__Your assignment__.
Repeat the data below exactly, dropping any pictures it holds.

__Records to use__.
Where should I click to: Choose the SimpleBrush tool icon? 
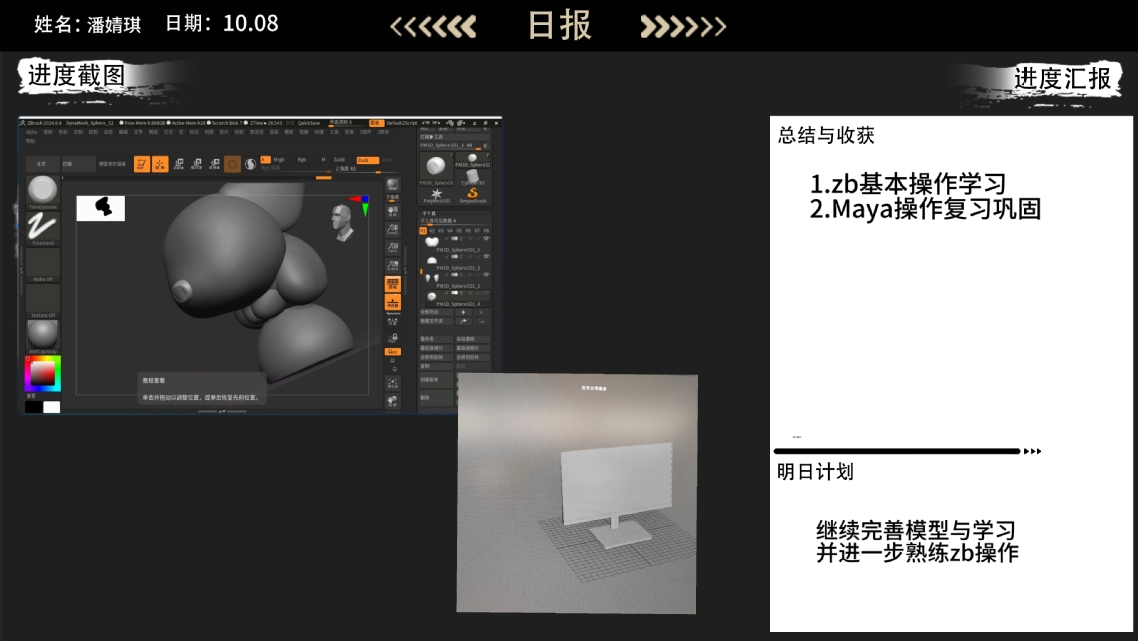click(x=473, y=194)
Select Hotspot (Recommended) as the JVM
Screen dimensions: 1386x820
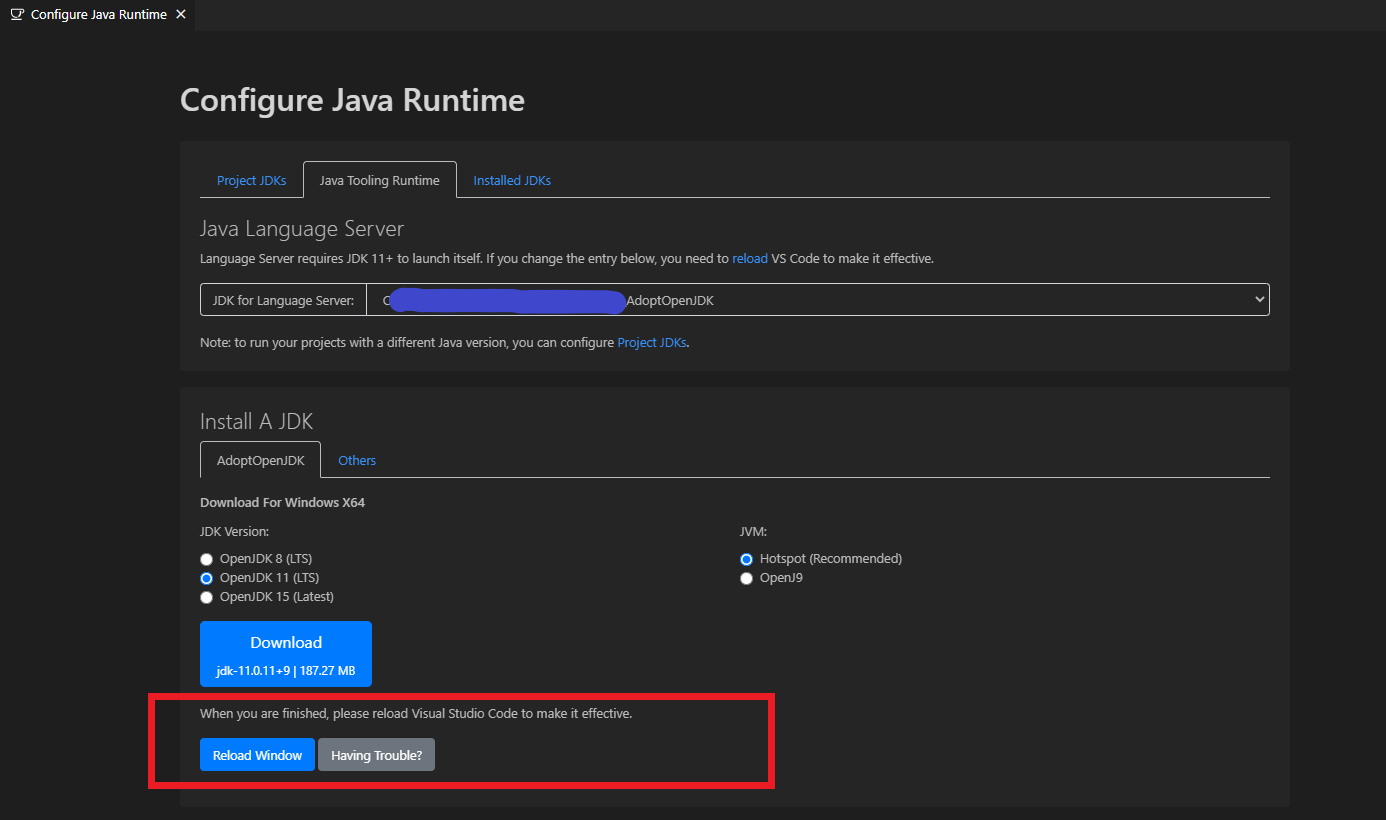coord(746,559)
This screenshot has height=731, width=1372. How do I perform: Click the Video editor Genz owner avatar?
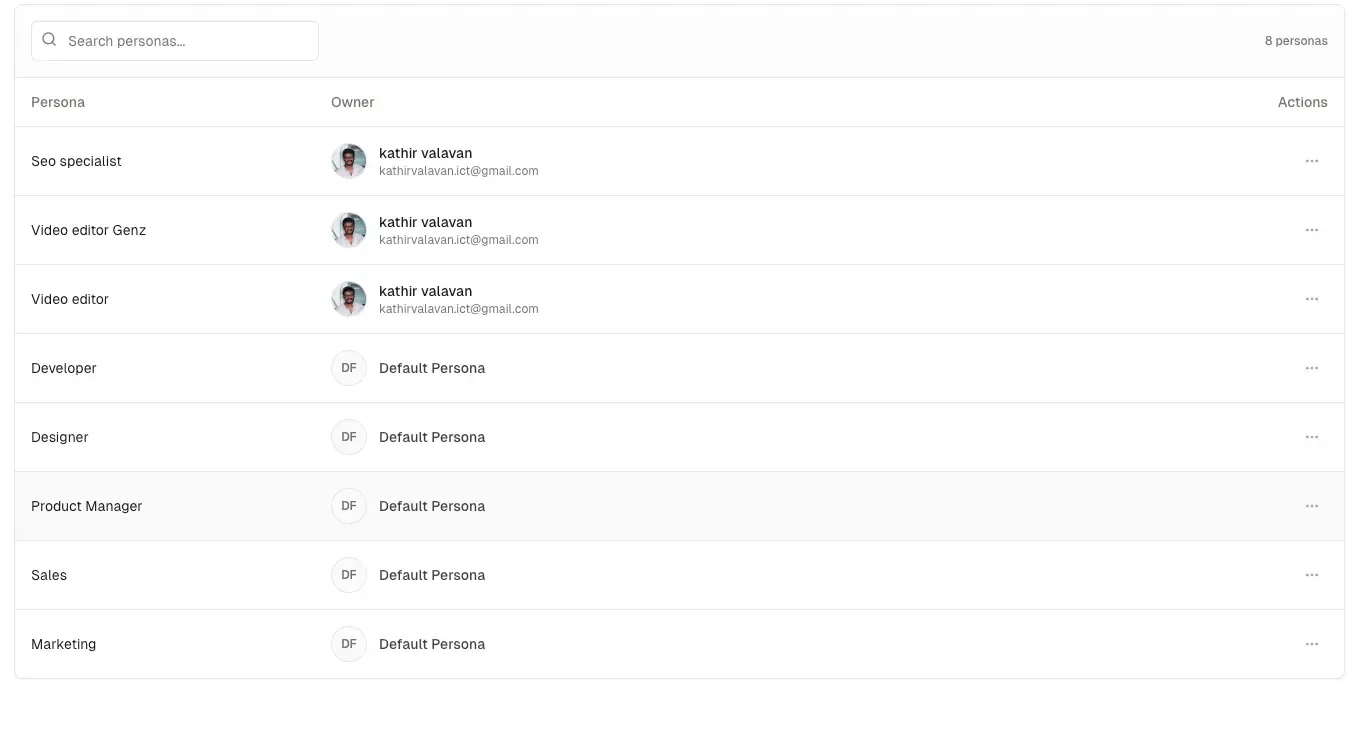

__The answer__.
Where should I click to: Choose the SimpleBrush tool icon? 
click(x=473, y=194)
Select Hotspot (Recommended) as the JVM
Screen dimensions: 1386x820
coord(746,559)
This screenshot has height=731, width=1372. How do I perform: Click the Video editor Genz owner avatar?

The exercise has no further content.